NAKEDNESS AND THE ANARCHY OF ACTING

December 26, 2021

 - By Kyle Secor

“This is no joke. This is the last instant of your life!! Hit the stage NAKED right now!!”

That was the surreal internal direction I apparently remember having had each night before being pushed onstage, bare-assed, for apparently 30+ performances of  Shawshank Redemption in Edinburgh and Dublin in 2013.

No turning back. Drop your pants and step into the lights. But, what I didn’t realize is; the pants had dropped long ago.

That’s how it goes for the actor. It appears to be happening on a continuum — the actor can seemingly turn the nakedness on or off.

It’s a story, of course, and it can seem both real and unreal.

As actors, the bare minimum requirement is we expose ourselves to the world, so to speak. But, what we may miss, with all our ‘me’ considerations, interpretations and psychological misgivings — is that acting is immediate and already ‘on it,' or ‘naked,' so to speak.

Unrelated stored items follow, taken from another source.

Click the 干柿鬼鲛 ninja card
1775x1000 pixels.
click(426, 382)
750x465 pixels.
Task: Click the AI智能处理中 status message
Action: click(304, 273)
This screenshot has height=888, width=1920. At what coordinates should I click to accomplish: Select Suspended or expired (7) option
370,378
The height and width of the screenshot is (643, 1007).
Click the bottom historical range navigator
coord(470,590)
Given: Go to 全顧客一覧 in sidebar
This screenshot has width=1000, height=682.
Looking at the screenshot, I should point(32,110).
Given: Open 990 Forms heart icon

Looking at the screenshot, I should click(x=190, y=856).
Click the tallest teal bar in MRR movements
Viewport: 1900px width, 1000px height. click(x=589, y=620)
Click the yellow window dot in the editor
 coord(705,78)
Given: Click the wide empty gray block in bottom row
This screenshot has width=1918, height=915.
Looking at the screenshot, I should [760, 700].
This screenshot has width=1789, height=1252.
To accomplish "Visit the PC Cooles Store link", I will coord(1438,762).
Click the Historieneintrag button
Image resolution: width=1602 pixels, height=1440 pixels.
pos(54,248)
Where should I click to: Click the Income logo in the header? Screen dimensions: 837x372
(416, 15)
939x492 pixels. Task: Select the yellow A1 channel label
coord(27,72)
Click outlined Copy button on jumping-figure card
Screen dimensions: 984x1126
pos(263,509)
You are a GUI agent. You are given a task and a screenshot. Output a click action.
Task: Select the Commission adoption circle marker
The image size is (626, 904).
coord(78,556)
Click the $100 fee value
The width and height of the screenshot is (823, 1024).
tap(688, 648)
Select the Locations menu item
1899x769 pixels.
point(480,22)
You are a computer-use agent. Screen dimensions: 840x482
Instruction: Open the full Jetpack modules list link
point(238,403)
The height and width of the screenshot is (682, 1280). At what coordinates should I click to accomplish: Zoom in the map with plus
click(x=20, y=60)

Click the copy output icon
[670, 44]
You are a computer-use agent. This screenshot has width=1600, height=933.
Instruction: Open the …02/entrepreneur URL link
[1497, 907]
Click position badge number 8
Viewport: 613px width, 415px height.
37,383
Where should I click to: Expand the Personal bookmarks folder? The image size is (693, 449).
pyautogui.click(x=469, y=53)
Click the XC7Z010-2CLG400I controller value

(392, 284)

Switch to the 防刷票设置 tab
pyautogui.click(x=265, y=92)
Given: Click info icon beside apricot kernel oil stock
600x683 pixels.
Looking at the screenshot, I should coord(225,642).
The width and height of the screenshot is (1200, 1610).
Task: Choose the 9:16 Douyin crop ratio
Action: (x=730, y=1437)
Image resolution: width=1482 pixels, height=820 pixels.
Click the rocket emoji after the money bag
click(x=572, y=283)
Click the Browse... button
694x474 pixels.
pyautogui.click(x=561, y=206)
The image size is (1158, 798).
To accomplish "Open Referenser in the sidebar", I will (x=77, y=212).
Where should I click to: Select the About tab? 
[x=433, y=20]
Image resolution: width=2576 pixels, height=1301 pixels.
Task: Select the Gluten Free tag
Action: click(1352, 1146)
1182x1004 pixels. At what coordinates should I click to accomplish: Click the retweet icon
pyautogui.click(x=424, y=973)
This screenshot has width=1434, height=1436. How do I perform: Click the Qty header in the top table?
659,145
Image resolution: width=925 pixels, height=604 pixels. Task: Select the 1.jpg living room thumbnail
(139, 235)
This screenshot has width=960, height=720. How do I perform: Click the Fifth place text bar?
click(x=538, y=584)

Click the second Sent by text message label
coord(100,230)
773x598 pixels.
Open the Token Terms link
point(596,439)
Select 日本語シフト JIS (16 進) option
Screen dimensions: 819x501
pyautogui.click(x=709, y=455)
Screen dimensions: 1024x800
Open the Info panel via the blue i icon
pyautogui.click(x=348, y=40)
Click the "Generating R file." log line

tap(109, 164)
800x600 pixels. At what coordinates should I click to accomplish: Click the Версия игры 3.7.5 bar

It’s anarchistic. It doesn’t need an actor.

Acting IS already exposure, nakedness, pant’s not only dropped but non-existent, with no actual sense of continuum. Only apparent.

It is utter chaos. Without the illusory actor who is attempting to control, adjust, or let it fly — it’s total, marvelous chaos without any intention: neither to shock, impress, dismantle, or be something chaotically appropriate within a ‘script’.

It is uncontrollable, unmanageable, ineffable, and stunningly inappropriate.

No-thing as just what’s happening is always more than naked, or in control, as there is no actor or no me who can ever wrangle that, or who will ever know that.